I got this batch of norway maple from a friend who also happens to be an arborist. I gladly took these logs off his hands and began carving experimental bowls with them. The Baleen Bowl was one of the first ones I carved. Not all of them survived because with experimentation comes failure - I pushed boundaries intentionally and fully anticipated losing a good deal of the bowls. This allowed me to try new shapes without the fear of impending failure intruding on the creative process.
I split the log in half with a froe, wedges, and a maul, right along the center, or pith. Next I hollowed out the bowl.
After rough carving. I used an adze, followed by a mallet and gouge, to excavate the waste wood from the bowl's hollow. This is a bark-side up bowl, meaning that the natural curvature on the outer portion of the log translates to the movement over the top of the bowl.
The Finish Carving
A crack had developed in the bottom of the bowl. Since I had been doing some experimentation, I left the bottom slightly thicker than I normally would. Instead of calling it quits, I decided to "stitch" up the crack with butterfly keys, which stabilize the crack and hold the two opposing sides together. I put three keys inside the bowl and three on the bottom, making sure they were off-set so they wouldn't bottom out into one another. I had to flatten the areas where they were going to go so I could accurately reference the key on the bowl while laying out.
photo by Kristin Clements
Hands as Calipers
To judge the thickness of the bowl walls, I mostly use my fingers and hands as calipers. It's amazingly accurate and for dynamic shapes like this bowl, very convenient. Transitions are particularly difficult areas to navigate, and I'm seen here going over the transition from handles to the back edge of the bowl. The picture doesn't depict this, but I did this several times just for this stage to make sure I was retaining the visual shapes I wanted while also keeping consistent wall thickness throughout the transition.
Photo by Kristin Clements
Finish Carving the Interior
As finish carving progressed, I shaped the interior so that most of the texture from the rough cuts had been minimized, leaving a more even ground for creating the final texture.
Texture on the Interior
The handle ends of the bowl have steep walls, meaning that not only was it difficult to make smooth finish cuts because of that steepness, but also because it was all end grain.
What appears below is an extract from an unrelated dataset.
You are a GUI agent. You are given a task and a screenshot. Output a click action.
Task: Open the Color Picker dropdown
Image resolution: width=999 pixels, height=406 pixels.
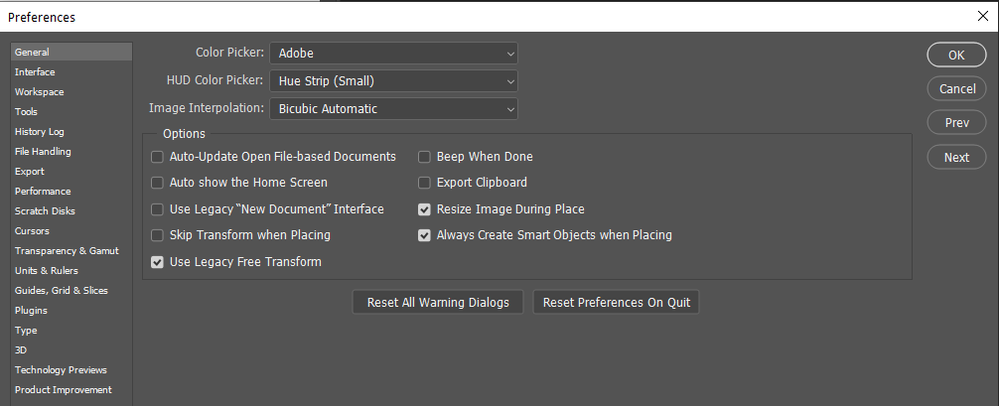point(393,53)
End grain is much harder to get through than long grain. The cuts on these steep walls took a tremendous amount of time with controlled, precise cuts to maintain some uniformity. I took one pass over the entire interior of the bowl with a small diameter, steep sweep bent gouge to establish the pattern and then took another complete pass with the same gouge to finalize the position of every flute.
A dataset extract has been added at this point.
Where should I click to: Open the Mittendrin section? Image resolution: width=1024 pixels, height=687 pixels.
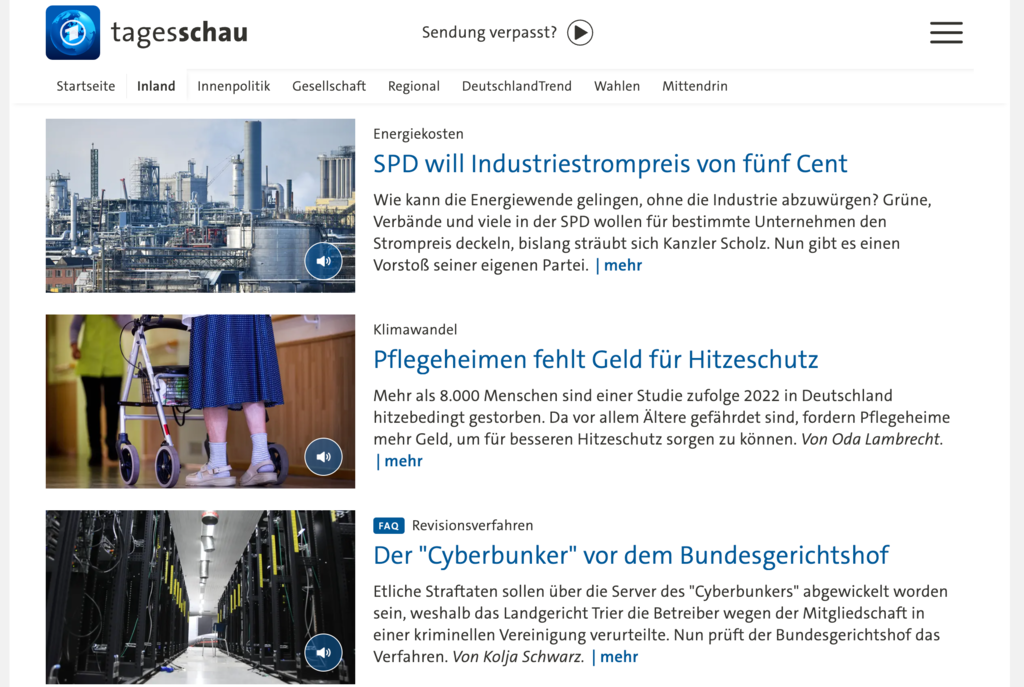(x=694, y=86)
I've created a contrasting texture, in both depth and direction, on the inner circle of the bottom of the bowl. If you look closely you can see the pencil line I've lightly drawn in to guide my cuts. This is also what makes interior finish cuts so difficult- you must exert a tremendous amount of force to get through the difficult end grain, but also maintain control at the end of the cut, where the risk of digging into another portion of the bowl is greatest.
Finish Carving the Exterior
The exterior of the bowl was carved with a very finely interwoven texture achieved with the same gouge used on the fluting on the interior of the bowl. This requires taking multiple passes over an area to create a more random pattern. The difficulty in this stage of the process is to maintain the level of the texturing, both the highs and the lows, so no one line stands out above the rest - over the entire surface.
Finish Carving the Exterior
Here is the other side of the bowl's exterior. This shows the roughed out portion with the longer, deeper cuts taken from an adze and wide gouge, and the contrasting finer gouge marks. I turn off all the lights in my shop and focus this one light aimed across the work - called raking light- which helps me to better see the texture and what needs to be fixed.
The Finished Bowl
After all final cuts are made, the bowl is finished with raw linseed oil. Then I take a million pictures of it.